### [Task directions]
With the pictures left out, every record must be reproduced exactly.

BEGIN

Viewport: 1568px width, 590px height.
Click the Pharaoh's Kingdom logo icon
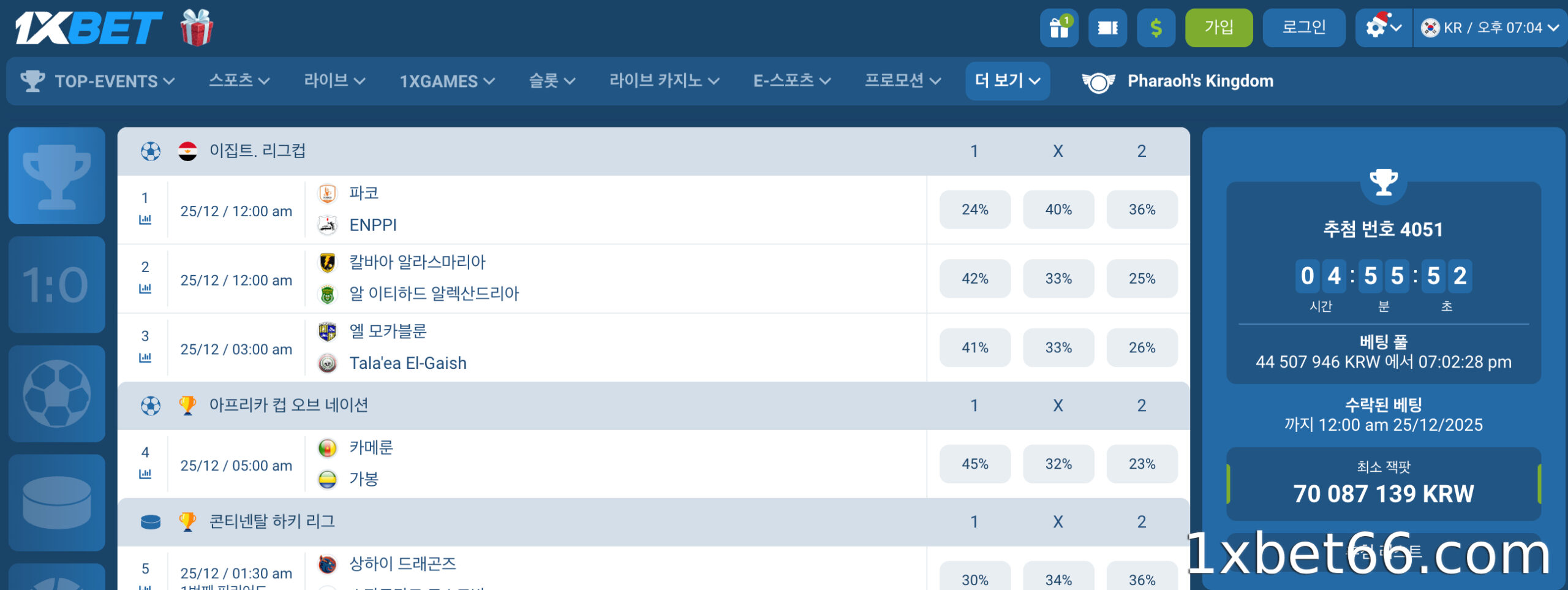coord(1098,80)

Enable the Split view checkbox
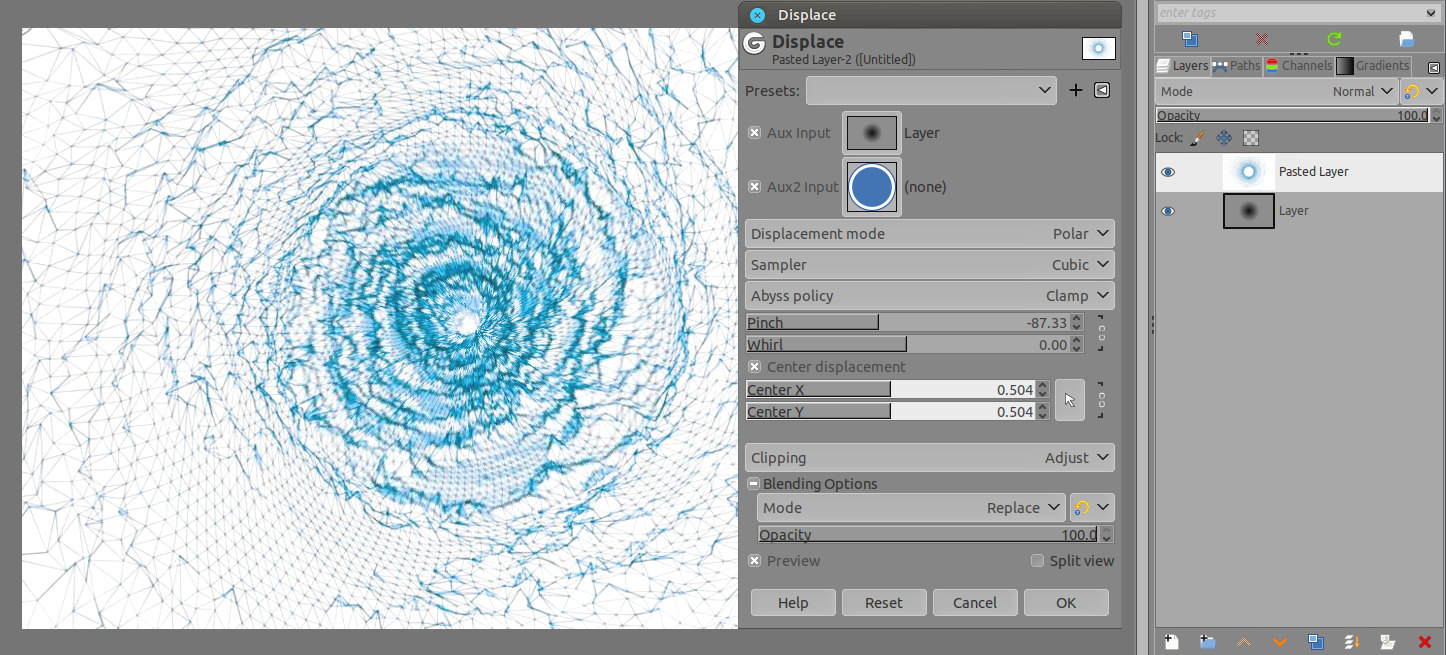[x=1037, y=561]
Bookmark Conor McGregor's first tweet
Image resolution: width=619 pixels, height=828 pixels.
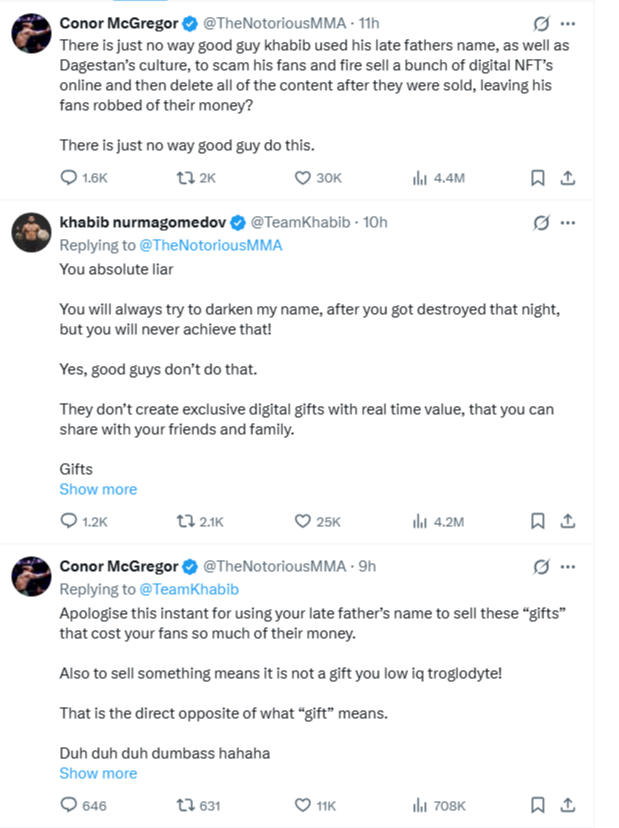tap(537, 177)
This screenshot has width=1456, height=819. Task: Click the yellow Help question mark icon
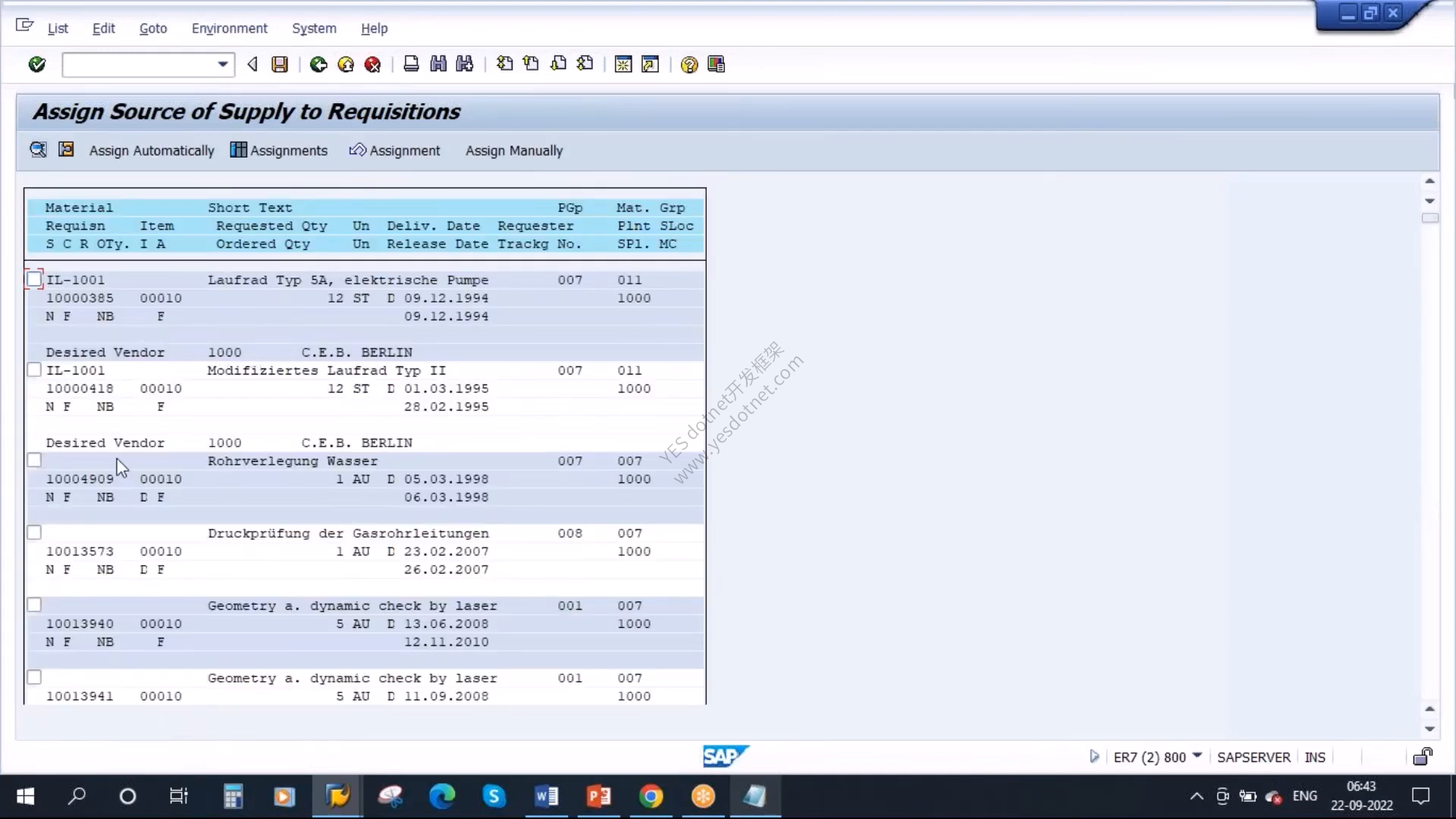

END

### [Task solution]
Viewport: 1568px width, 590px height.
Click the Pharaoh's Kingdom logo icon
coord(1098,80)

Enable the Split view checkbox
[x=1037, y=561]
Bookmark Conor McGregor's first tweet
Image resolution: width=619 pixels, height=828 pixels.
tap(537, 177)
This screenshot has width=1456, height=819. Task: Click the yellow Help question mark icon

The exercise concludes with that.